I think so; producing high-quality printed manpages is useful, at least to me.

> the community of users is small

So tell your friends to use groff! :-D

> its capabilities are eclipsed by TeX

In what way? Yes, TeX can do complex mathematics better, but most documents
that people want to publish don't terribly need complex math _that_ much.

> and the language is quite arcane.

What specifically is 'arcane' about it, versus something like TeX or markdown?

> One could...argue that writing man pages would be much easier...if the
> markup language was switched to e.g. Markdown by default.

But then someone would have to rewrite the existing corpus of manpages, and as
others have pointed out, using markdown loses some semantics.
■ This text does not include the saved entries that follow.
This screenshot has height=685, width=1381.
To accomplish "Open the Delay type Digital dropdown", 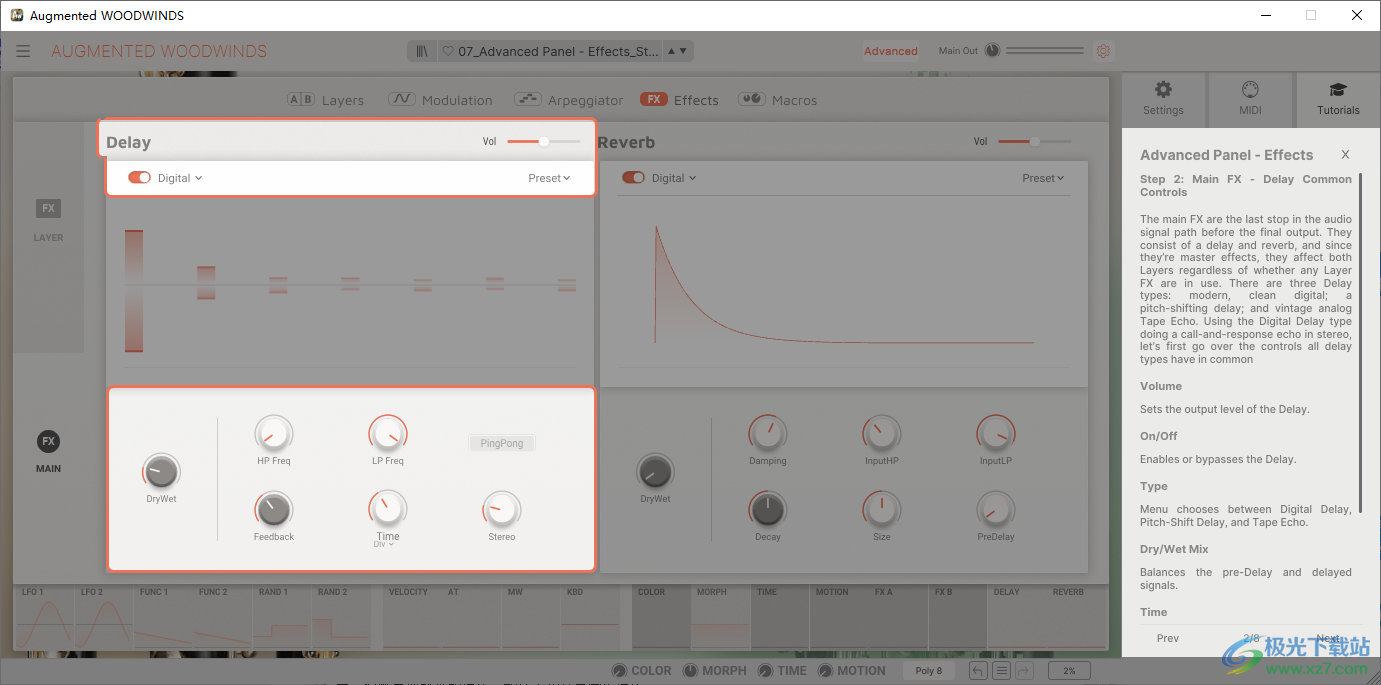I will [x=180, y=178].
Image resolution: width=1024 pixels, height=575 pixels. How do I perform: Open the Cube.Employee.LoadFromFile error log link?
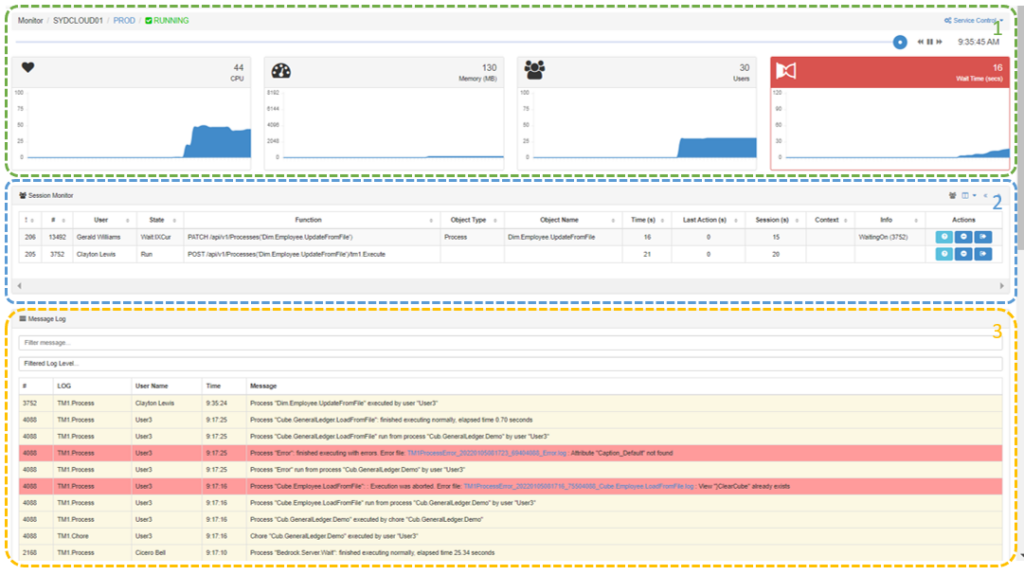coord(579,486)
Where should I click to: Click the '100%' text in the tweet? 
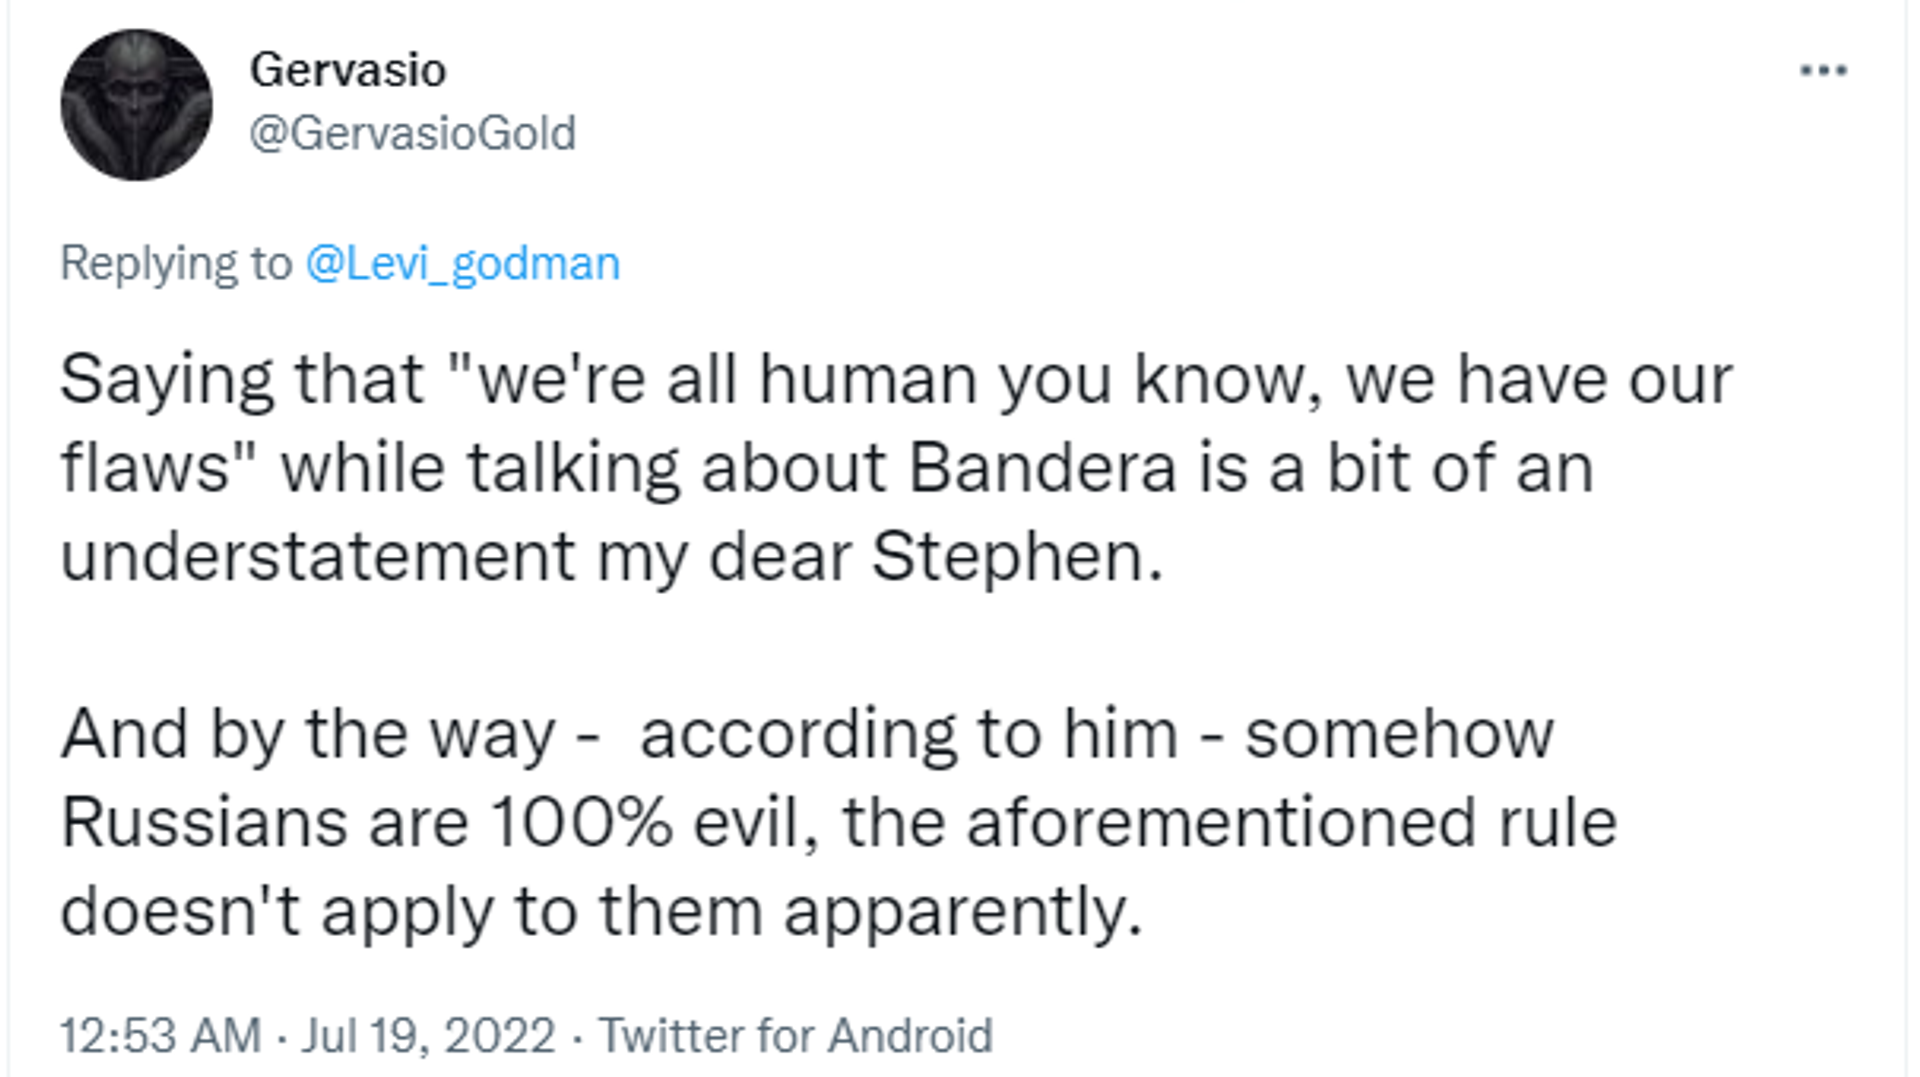click(x=581, y=823)
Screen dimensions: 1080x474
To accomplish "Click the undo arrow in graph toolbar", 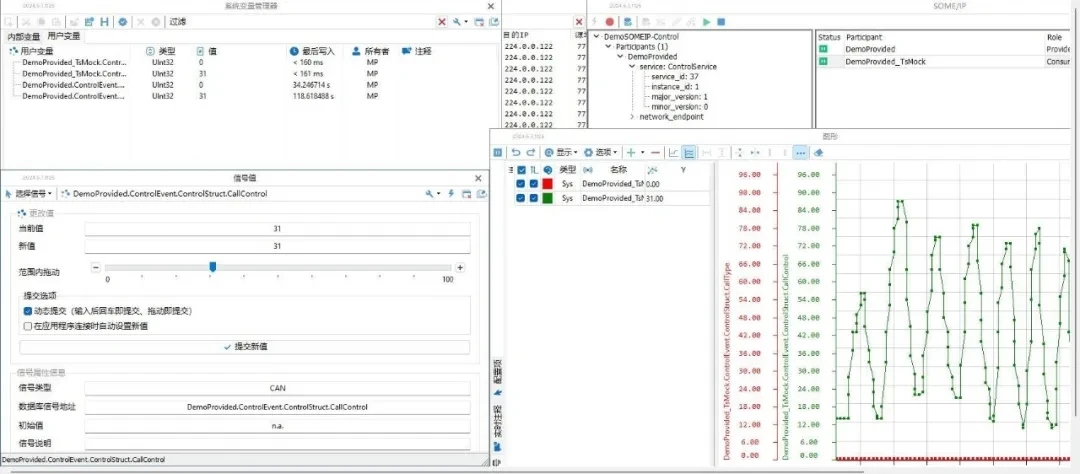I will pyautogui.click(x=516, y=152).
I think keeping that functionality in pandoc is the right way to go.

------
kazinator
I am the maintainer of a man page that turns into a 260+ page PDF document in
letter size.

I haven't hacked on groff, but I recently I did a whole bunch of work on the
man2html program from the man tools. That code is extremely hacky, like you
wouldn't believe!

[http://www.kylheku.com/cgit/man/](http://www.kylheku.com/cgit/man/)

I have it so that a man page can detect whether it's being compiled by groff
or by man2html and re-target some of its macros.

That aforementioned large man page is here; the macros are upfront:
[http://www.kylheku.com/cgit/txr/tree/txr.1](http://www.kylheku.com/cgit/txr/tree/txr.1)

HTML and PDF here:
[http://sourceforge.net/projects/txr/files/txr-104/](http://sourceforge.net/projects/txr/files/txr-104/)

(The index and hyperlinks in the HTML are due to a post-processing pass,
implemented in the "genman.txr" script.)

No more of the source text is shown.